3
~(AvB)  
ㅡㅡㅡㅡ
~(BvA)

I have to provide a derivation to establish validation of this argument.

First of all, can I first change ~(AvB) into ~A&~B by using the De Morgan rules?

And the second is:

~(Av~(A&B))

I have to derive that this is a contradiction.

It seems hard because the entire argument is negated. I am not sure what to assume first.

  • 1
    You "have to"? As in, because your teacher said so? While we may not mind helping you with homework, it is generally preferred for you to evidence some applied effort. – Magus Oct 13 '14 at 20:17
  • 2
    You haven't told us either which textbook you are using or whether or not you have metatheorems at your disposal to make proofs shorter. Without these, proofs get awfully long. – prash Oct 13 '14 at 20:22
  • @prash - please, note that the proof system is specified into the title of the question : Natural Deduction. – Mauro ALLEGRANZA Oct 14 '14 at 8:53
  • @MauroALLEGRANZA Sure, but even when doing Natural Deduction, I rely on shortcuts (called metatheorems) à la Rich Thomason that make proofs shorter. – prash Oct 14 '14 at 21:26
3

Fact 1. ¬(A ∨ B) |= ¬(B ∨ A)

Proof. The negated form of the conclusion hints at an obvious way of proceeding: assume (B ∨ A) with the hope of deriving a contradiction.
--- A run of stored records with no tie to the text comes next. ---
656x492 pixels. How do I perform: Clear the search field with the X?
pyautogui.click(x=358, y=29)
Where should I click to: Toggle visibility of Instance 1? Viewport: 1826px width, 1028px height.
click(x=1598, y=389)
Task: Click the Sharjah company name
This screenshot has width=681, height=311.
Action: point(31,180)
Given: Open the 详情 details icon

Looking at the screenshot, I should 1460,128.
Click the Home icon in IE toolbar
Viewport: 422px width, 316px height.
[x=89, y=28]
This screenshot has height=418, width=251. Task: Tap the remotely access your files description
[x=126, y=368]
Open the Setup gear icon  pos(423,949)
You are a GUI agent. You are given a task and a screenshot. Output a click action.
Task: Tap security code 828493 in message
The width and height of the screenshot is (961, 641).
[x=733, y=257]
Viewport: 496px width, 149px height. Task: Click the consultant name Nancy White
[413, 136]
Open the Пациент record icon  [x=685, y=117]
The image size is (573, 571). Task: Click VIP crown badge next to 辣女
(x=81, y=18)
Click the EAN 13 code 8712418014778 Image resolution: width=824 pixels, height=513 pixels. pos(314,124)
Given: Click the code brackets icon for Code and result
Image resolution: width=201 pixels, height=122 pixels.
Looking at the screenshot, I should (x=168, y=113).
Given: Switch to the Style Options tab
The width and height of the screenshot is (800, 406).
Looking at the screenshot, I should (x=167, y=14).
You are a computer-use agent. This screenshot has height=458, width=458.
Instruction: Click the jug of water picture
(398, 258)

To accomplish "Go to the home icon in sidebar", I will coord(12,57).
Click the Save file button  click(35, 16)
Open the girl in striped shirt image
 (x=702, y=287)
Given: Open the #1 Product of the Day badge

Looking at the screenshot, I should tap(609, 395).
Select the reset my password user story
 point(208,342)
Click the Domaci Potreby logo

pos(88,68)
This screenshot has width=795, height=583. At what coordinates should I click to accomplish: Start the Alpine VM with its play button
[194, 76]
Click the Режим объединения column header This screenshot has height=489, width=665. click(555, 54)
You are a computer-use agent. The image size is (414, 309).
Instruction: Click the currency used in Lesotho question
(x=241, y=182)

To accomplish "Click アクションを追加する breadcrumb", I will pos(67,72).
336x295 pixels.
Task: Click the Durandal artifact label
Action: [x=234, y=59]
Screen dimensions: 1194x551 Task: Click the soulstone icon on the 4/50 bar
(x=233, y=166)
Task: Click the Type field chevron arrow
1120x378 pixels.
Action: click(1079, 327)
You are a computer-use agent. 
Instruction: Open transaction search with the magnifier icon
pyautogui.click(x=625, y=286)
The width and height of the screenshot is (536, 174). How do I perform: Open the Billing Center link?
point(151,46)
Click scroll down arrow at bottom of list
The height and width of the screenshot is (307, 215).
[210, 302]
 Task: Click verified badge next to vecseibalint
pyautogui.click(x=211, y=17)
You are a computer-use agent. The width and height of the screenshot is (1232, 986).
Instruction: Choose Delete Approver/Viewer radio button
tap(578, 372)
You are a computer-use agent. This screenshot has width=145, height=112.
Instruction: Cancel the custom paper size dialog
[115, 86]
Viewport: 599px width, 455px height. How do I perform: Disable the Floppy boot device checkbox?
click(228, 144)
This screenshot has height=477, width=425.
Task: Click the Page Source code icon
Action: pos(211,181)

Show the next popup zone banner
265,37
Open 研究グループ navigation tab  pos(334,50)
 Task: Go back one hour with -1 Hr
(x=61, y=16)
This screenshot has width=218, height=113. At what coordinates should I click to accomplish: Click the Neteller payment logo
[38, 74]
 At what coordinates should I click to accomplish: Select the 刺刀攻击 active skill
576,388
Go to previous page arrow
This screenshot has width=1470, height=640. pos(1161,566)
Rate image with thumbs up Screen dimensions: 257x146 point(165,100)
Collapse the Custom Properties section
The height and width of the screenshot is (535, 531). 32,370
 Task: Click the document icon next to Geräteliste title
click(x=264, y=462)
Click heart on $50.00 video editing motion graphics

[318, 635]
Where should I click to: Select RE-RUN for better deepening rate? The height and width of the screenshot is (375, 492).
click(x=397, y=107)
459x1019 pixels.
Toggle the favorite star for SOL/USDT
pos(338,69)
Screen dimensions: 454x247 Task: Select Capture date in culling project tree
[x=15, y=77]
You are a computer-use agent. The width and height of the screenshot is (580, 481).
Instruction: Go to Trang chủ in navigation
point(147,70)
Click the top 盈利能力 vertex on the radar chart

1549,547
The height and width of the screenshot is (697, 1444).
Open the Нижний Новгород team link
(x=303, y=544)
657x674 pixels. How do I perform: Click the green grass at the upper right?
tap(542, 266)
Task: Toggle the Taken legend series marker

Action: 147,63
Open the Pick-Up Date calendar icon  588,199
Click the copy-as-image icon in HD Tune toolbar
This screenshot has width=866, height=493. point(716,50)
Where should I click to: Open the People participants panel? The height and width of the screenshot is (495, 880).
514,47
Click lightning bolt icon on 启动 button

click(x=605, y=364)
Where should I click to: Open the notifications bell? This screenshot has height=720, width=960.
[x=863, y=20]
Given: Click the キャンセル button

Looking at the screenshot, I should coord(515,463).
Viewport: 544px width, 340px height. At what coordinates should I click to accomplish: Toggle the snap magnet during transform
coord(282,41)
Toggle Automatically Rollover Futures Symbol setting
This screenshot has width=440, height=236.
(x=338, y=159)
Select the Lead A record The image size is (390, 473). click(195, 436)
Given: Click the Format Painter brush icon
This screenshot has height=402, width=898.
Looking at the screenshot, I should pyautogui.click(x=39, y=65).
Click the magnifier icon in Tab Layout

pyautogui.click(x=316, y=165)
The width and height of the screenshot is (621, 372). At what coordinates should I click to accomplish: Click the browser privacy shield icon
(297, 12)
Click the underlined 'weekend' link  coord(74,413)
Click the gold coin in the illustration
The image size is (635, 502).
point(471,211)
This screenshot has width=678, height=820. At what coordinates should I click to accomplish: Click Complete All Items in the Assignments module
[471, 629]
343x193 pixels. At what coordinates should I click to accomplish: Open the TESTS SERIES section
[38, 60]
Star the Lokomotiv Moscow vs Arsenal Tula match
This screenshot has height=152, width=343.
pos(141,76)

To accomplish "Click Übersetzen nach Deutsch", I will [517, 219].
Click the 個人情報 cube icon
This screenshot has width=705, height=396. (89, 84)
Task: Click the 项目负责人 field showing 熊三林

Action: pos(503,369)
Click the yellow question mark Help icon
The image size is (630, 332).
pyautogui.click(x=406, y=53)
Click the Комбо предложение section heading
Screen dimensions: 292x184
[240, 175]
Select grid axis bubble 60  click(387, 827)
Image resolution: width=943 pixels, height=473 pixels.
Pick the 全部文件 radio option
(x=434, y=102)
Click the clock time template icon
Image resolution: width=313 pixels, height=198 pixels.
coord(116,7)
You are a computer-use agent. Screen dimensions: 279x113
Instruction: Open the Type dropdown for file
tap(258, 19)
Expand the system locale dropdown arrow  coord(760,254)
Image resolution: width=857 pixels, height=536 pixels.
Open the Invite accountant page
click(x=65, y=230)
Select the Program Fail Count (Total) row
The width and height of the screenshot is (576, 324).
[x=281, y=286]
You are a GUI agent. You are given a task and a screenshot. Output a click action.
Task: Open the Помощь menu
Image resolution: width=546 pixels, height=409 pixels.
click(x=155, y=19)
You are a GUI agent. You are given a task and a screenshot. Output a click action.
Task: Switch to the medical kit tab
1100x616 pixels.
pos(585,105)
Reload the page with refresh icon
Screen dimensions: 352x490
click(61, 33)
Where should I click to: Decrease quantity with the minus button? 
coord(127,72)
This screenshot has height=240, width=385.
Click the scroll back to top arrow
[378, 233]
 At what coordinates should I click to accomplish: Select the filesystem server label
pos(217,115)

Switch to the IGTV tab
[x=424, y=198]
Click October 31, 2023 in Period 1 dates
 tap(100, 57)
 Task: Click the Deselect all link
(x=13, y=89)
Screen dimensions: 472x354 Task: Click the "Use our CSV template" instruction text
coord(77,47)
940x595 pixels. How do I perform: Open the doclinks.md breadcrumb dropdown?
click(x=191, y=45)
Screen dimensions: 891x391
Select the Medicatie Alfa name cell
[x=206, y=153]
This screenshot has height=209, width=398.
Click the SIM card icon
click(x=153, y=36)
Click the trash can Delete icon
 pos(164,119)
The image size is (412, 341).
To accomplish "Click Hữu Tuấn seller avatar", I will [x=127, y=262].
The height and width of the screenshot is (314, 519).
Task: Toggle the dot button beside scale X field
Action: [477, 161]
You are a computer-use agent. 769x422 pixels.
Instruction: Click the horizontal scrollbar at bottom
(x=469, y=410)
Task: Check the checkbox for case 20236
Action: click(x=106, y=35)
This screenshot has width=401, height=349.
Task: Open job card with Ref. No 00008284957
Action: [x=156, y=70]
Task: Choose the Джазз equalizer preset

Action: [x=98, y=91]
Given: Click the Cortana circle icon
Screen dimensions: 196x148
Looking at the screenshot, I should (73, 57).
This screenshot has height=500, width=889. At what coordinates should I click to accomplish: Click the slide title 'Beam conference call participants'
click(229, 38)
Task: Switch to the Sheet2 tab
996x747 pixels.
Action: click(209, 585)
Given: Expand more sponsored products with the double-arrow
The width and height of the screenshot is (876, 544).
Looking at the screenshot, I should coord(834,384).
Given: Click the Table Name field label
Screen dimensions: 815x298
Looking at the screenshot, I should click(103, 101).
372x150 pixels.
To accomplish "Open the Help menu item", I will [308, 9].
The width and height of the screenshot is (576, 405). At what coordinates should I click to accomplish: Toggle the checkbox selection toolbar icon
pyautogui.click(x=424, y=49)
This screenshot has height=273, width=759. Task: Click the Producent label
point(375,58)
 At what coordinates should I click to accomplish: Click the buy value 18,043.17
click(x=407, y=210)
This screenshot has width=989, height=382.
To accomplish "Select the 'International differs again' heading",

The disjunctive form of this assumption suggests the second step (proof by case analysis): assume B, derive some sentence Γ, then assume A and derive that Γ again; then using (B ∨ A) and those two derivations conclude Γ. Here's a way of applying those techniques:

  1. ¬(A ∨ B) [ Given ]
  2. (B ∨ A) [ Assumption ]
  3. B [ Assumption ]
  4. (A ∨ B) [ ∨-introduction, 3 ]
  5. ⊥ [ ⊥-introduction, 4, 1 ]
  6. A [ Assumption ]
  7. (A ∨ B) [ ∨-introduction, 6 ]
  8. ⊥ [ ⊥-introduction, 7, 1]
  9. ⊥ [ ∨-elimination, 2, 3-5, 6-8 ]
  10. ¬(B ∨ A) [ ¬-introduction, 2-9 ].

Fact 2. ¬(A ∨ ¬(A ∧ B)) ≡ ⊥

Proof. The combinatorial space is bigger here, given that you haven't specified what rules you are allowed to use and whether you are to prove this semantically, proof-theoretically, etc.. I'll sketch an algebraic variant here. We want to show that ¬(A ∨ ¬(A ∧ B)) ≡ ⊥. We can proceed as follows:

  1. ¬(A ∨ ¬(A ∧ B)) ≡ ⊥ [ Goal ]
  2. (A ∨ ¬(A ∧ B)) ≡ ⊤
  3. (A ∨ (¬A ∨ ¬B)) ≡ ⊤ [ De Morgan ]
  4. (A ∨ ¬A ∨ ¬B) ≡ ⊤ [ Associativity ]
  5. (⊤ ∨ ¬B) ≡ ⊤
  6. ⊤ ≡ ⊤.

Another method would be to use valuations (truth-tables). We want to show that v(¬(A ∨ ¬(A ∧ B))) = 0. The useful fact is: v(¬φ) = 1 - v(φ). We proceed as follows.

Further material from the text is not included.